The Hobbit: The Desolation of Smaug Review

The Hobbit: The Desolation of Smaug Review
Despite my love of the original "Lord of the Rings" trilogy, I have had a complicated relationship with these Hobbit movies. I was never a fan of adapting the book into three parts. While I think it was wildly ambitious for Peter Jackson to add fun subplots into the mix, I thought it would not only kill Bilbo's story, but ultimately I thought Jackson was trying to outdo the success of his original trilogy. Perhaps that is what the studio wants, but it doesn't fit the overall mythology Tolkein created. "The Hobbit" is not meant to be bigger than "Lord of the Rings." The stakes for the characters in "The Hobbit" are not even close to the stakes for the characters of "Lord of the Rings," so it puzzled me that we were getting an overly-epic version of this tiny book. Plus, while I enjoyed "The Hobbit: An Unexpected Journey" it grew fonder on me with repeat viewings. The problems with that first part of this Hobbit trilogy are pretty clear, and I was nervous about this second part.

Now that I have seen "The Hobbit: The Desolation of Smaug," I can confidently announce that my complicated relationship with this creative choice is behind me. "The Hobbit: The Desolation of Smaug" completely overcomes the problems that plagued its first half. Not only that, but everything that did work in "The Hobbit: An Unexpected Journey" is done with grander, broader strokes in this sequel and I loved that. I also have to say that Jackson found a clever way to add what he wanted to add and make the overall story flow well. We know from experience that Peter Jackson can juggle multiple storylines, but "An Unexpected Journey" suffered from tremendous pacing issues and the movie overall felt a bit episodic. With "The Desolation of Smaug," those issues are cleared up, and all the storylines are handled expertly.

The acting is stellar, like we expected it to be. I think Martin Freeman has become very flexible as Bilbo Baggins and he feels like a character, likewise with Richard Armitage as Thorin Oakenshield. One thing this second half benefits from is not having to introduce thirteen dwarves, and the film picks up nicely where the other film left off.
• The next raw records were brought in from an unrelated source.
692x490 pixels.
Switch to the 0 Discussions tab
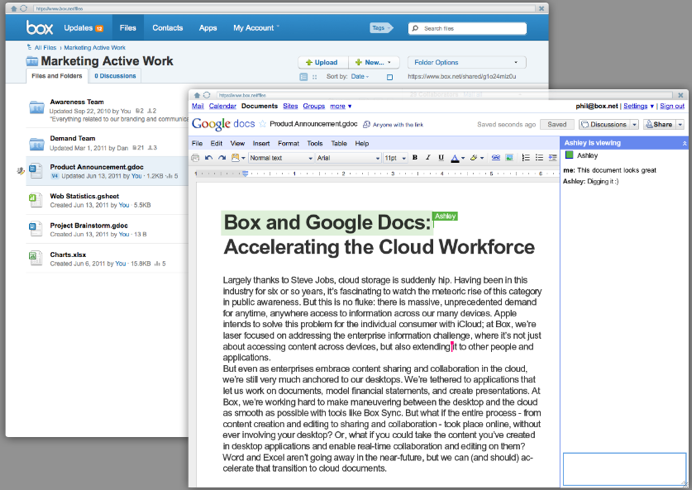click(x=116, y=76)
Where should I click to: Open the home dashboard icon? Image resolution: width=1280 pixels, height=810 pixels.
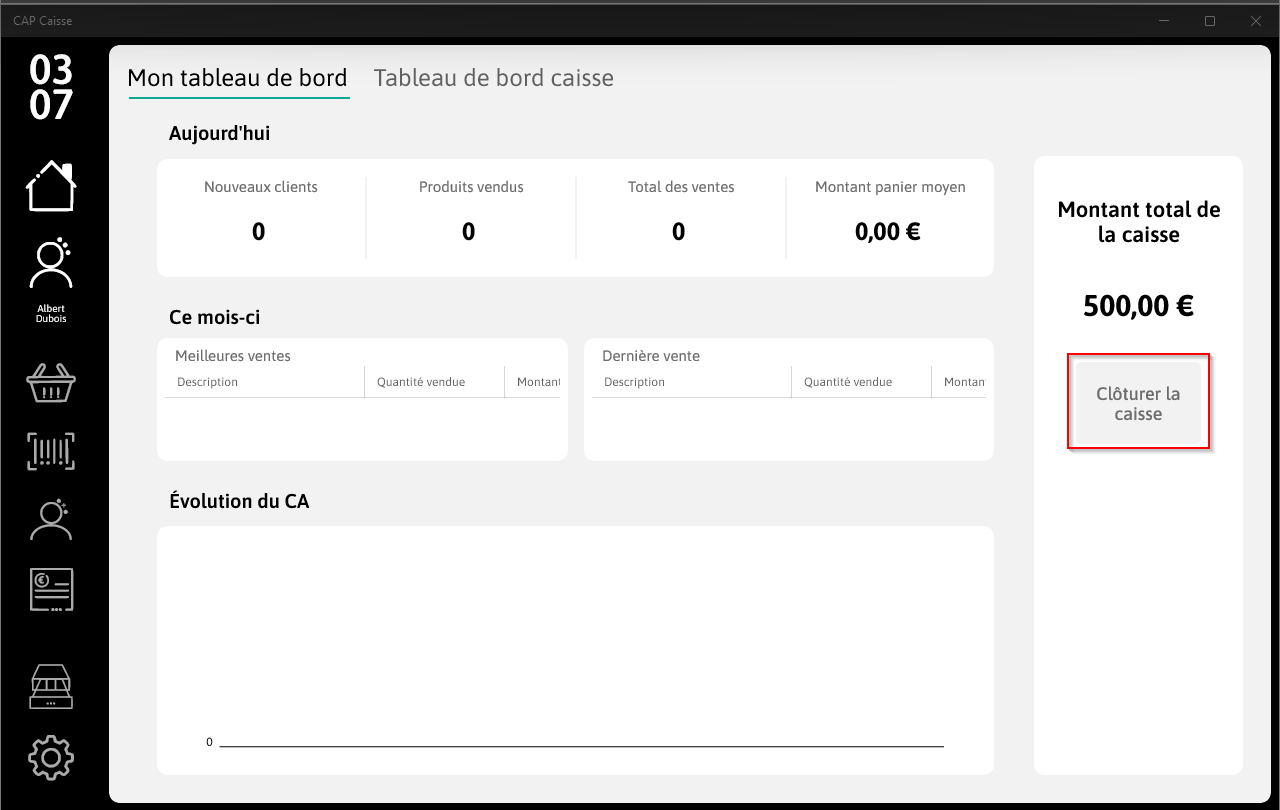coord(51,186)
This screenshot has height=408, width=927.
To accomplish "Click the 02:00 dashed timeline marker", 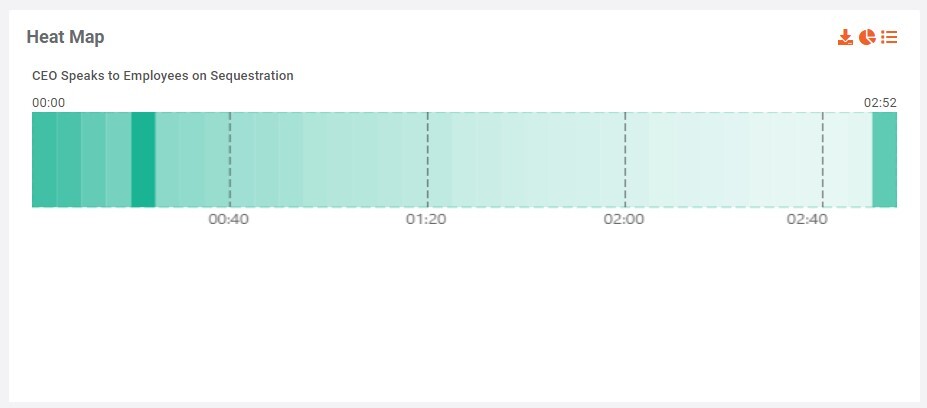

I feel Gandalf The Grey has become second hand nature from Sir Ian McKellen at this point, and he delivers the goods once again, so do the twelve other dwarves and Radagast the brown. All of these characters are very well realized and each character has a particular moment when they shine.

We do get introduced to many other characters this second time out, but Jackson handles the introductions a lot better than the first film. This isn't just a quick, meet-and-greet then we're off on the adventure. We learn more about Thorin relationship with Thranduil (Lee Pace) and we get a sense of their distrust of each other. We learn about Tauriel (Evangeline Lilly) and her affection toward a particular dwarf and why she feels Mirkwood needs to join the fight against Azog (Manu Bennett). We also learn about Bard The Bowman (Luke Evans) and how he feels the dwarves need to reclaim their homeland will have a terrible cost. These subplots are fleshed out properly and we believe in them. I had a bad feeling about Orlando Bloom returning as Legolas. I know the group journeys to Mirkwood in the book, Legolas' home. It is very possible that he was there in the book, even though he's never mentioned. I thought Bloom would overcrowd the movie and stand out because his character was a hit in the original trilogy. I am happy to report that Legolas is handled well in this movie. He's given many scenes to shine, but his storyline doesn't drown the central story. 

Oh...and have I mentioned Benedict Cumberbatch's Smaug yet? My gosh, I can't think of another time in movies where a voice complimented a character better. Cumberbatch's voice work is excellent, as close to perfect as it can get. The last stretch of the film involving Smaug gave me goosebumps and butterflies in my stomach. I didn't want it to end, it was everything I hoped it would be and more. Jackson nailed Smaug, you have no idea how happy it makes me to say that.

I felt the action scenes are better in this half than the last as well. There is a scene early in the film where the Bilbo and company are escaping Mirkwood by the use of barrels, which only slams them into a pack of Orcs. What ensues is a humorous, adventurous, gargantuan, fight scene that is so fun to watch that I lost track of where I was and what I was doing. The amount of imagination Jackson pours in this long scene is utterly breathtaking, and could easily become the best scene in the overall Hobbit trilogy. I love that the action pieces are so much stronger this time out.

I know I said pacing was improved upon this time out, and it was. But I couldn't help but still get distracted from it a little, I must emphasize little though. I also have to say that the last 20 or so minutes of the movie could have been edited a bit better. The jumping from side-story to side-story got a little distracting after awhile. But I can't think of anything else bad to say, I think Jackson is going to finish this trilogy in a way that will leave Tolkein fans and general audience members satisfied. All I could think as I left the theater today that I can't wait for next year, the conclusion to this story is going to be great. 

Oh, and the ending? Awesome. I can't remember the last time I had such terrible Cliffhanger Syndrome. The spot where Jackson chose to end the film will leave you speechless. Speechless.